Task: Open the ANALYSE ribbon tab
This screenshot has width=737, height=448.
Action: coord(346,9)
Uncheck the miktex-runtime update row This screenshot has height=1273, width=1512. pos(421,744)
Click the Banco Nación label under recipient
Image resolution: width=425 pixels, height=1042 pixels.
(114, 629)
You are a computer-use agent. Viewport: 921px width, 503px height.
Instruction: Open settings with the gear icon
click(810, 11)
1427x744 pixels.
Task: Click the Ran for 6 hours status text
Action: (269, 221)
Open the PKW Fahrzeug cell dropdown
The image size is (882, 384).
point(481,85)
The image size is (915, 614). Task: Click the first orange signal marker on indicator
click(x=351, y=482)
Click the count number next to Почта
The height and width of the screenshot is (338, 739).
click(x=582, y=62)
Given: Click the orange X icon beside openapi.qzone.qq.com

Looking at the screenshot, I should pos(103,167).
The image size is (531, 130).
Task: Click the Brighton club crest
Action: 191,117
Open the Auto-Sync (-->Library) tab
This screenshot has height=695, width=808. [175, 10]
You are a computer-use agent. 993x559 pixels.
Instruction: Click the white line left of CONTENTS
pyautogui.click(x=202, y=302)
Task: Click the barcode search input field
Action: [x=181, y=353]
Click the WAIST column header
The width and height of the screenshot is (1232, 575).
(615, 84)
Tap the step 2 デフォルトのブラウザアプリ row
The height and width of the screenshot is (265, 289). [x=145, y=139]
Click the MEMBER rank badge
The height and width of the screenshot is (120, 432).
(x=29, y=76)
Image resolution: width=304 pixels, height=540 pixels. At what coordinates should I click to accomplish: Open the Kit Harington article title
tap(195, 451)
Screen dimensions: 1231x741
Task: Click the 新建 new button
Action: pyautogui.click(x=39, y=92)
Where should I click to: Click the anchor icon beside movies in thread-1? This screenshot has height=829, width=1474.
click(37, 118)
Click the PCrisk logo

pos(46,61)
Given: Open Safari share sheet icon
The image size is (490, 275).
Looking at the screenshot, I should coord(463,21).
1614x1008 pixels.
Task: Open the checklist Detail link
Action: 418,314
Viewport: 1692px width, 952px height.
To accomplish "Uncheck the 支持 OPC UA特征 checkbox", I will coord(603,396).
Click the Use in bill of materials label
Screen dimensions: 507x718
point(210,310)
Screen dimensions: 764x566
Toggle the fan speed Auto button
________________________________________
● What the task requires:
Please set out the rows as a JSON list of strings, one string per line with blank lines left out, starting with the line that contains "Given: Open Safari share sheet icon" and going on through the last line of the rows, both included.

● Worked answer:
[
  "Given: Open Safari share sheet icon",
  "The image size is (490, 275).",
  "Looking at the screenshot, I should coord(463,21).",
  "1614x1008 pixels.",
  "Task: Open the checklist Detail link",
  "Action: 418,314",
  "Viewport: 1692px width, 952px height.",
  "To accomplish \"Uncheck the 支持 OPC UA特征 checkbox\", I will coord(603,396).",
  "Click the Use in bill of materials label",
  "Screen dimensions: 507x718",
  "point(210,310)",
  "Screen dimensions: 764x566",
  "Toggle the fan speed Auto button"
]